In contrast, in this case, the state identifies two "similarities" of time and location between the July 1991 incident and the current charged offense: they were "close" in time, occurring some fifteen months apart, and they were both in St. Paul. Even the state can identify no distinguishing modus operandi, other than that both incidents involved several pieces of crack cocaine packaged in a plastic bag and displayed in the seller's hands. These characteristics are indistinguishable from the characteristics of virtually every street sale of cocaine in the city and can hardly be said to be relevant to the only disputed issue in this case, the identity of the perpetrator. The state's own witnesses testified to the wide-spread use and sale of crack cocaine, that sellers commonly hold the bags of crack in their hands to show the buyers, and that the prevalent method of packaging in such sales is in small quantities, wrapped in plastic bags. It is well settled that when the admissibility of Spreigl evidence is unclear, the accused must be given the benefit of the doubt and the evidence rejected. State v. Titworth, 255 N.W.2d 241, 246 (Minn.1977).

Minnesota R.Evid. 404(b) forbids the admission of evidence the only relevance of which depends on the inference that "disposition" points directly to criminal behavior. The Spreigl evidence offered here is exactly such evidence. To conclude otherwise, I believe is intellectually dishonest. This court has not previously allowed the admission of such evidence, and it should not do so here.

Finally, I note that this case illustrates the irony of the Spreigl process. In State v. DeWald, 464 N.W.2d at 504, we directed trial courts to withhold a decision on the admission of Spreigl evidence until the state has presented its case and to admit the evidence only where the state's case is "weak." The trial court here identified it as "the ultimate weak case," presumably because, as the state acknowledges, Cogshell's conviction turned on the uncorroborated identification of a single witness made nine weeks after the transaction.
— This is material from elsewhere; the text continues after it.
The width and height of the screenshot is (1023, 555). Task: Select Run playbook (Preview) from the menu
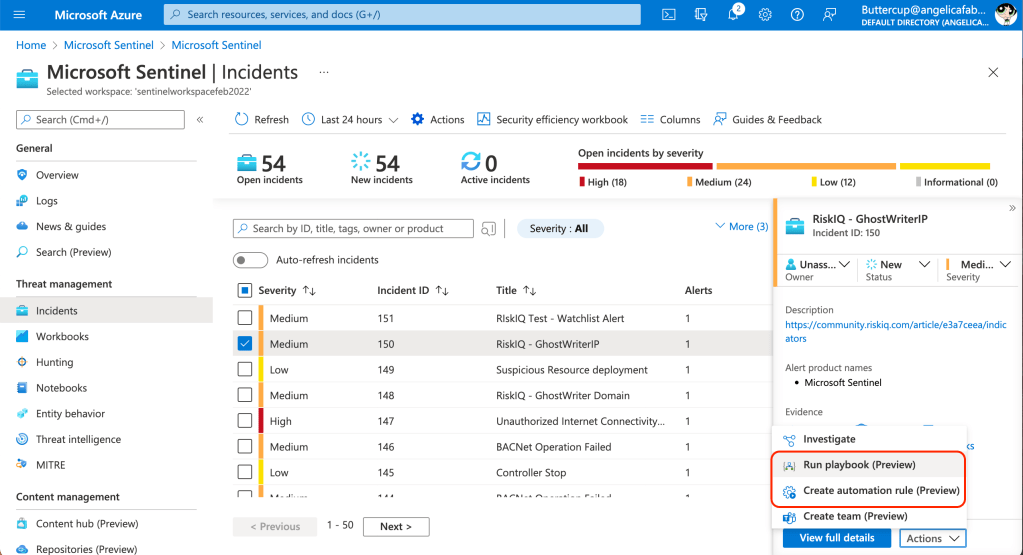pos(858,465)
Indeed, any link between the crime and the appellant was first made by a confidential informant who may or may not have been reliable. It is highly ironic that only in a case where the evidence is weak, and thus the risk of prejudice is high, do we grant trial court's the option of admitting marginally relevant and questionably reliable evidence to bolster the state's faltering position.

Although we grant trial courts considerable discretion with regard to evidentiary rulings, I conclude that admission of the Spreigl evidence here was an abuse of discretion; the evidence should not have been admitted. Further, while such an evidentiary ruling is also subject to the harmless error analysis, I believe the decision was not harmless in this case, given the weakness of the state's case. I would reverse and remand the matter for a new trial.
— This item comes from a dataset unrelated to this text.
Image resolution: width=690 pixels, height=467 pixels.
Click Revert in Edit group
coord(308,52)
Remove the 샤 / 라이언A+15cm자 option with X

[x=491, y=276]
*126 Page, J., joins in the dissent of Gardebring, J.

NOTES

[1] Defendant was sentenced by the trial court to 34 months in prison, the presumptive sentence for the offense, a severity level VI offense, when committed by a person with a criminal history score of three. As a result of the conviction, defendant's probation was revoked and concurrent sentences of 48 months and 15 months were executed for prior convictions of aggravated robbery and controlled substance crime in fifth degree.
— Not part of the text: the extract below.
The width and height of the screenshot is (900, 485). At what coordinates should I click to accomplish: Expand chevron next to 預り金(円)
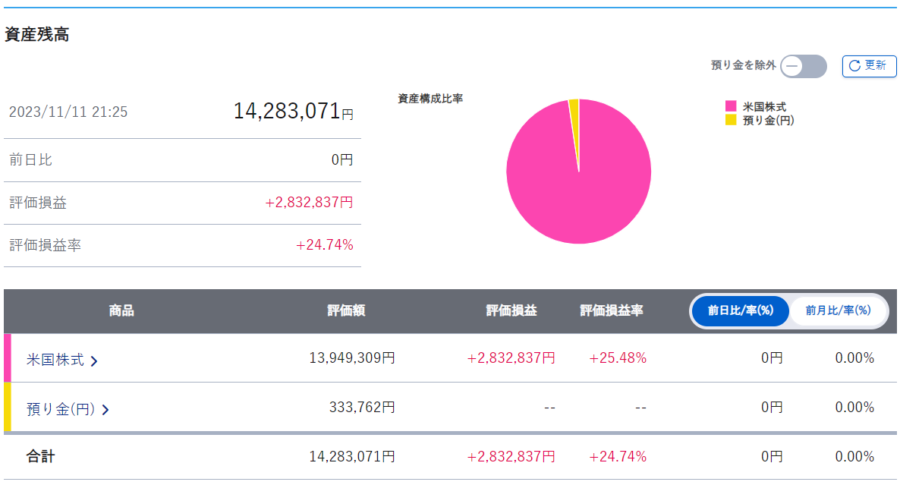click(x=105, y=409)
[2] On the meaning of "need" and "unfair prejudice" in this context, see State v. Bolte, 530 N.W.2d 191, 197, nn. 2, 3 (Minn.1995).

[3] In State v. Bolte, 530 N.W.2d 191, 198 (Minn. 1995), we carefully set forth the correct test to be used in determining whether improper admission of other-crime evidence was prejudicial error requiring the award of a new trial.

[4] Defendant also did not object to the remarks by the prosecutor in closing argument of which he complains on appeal.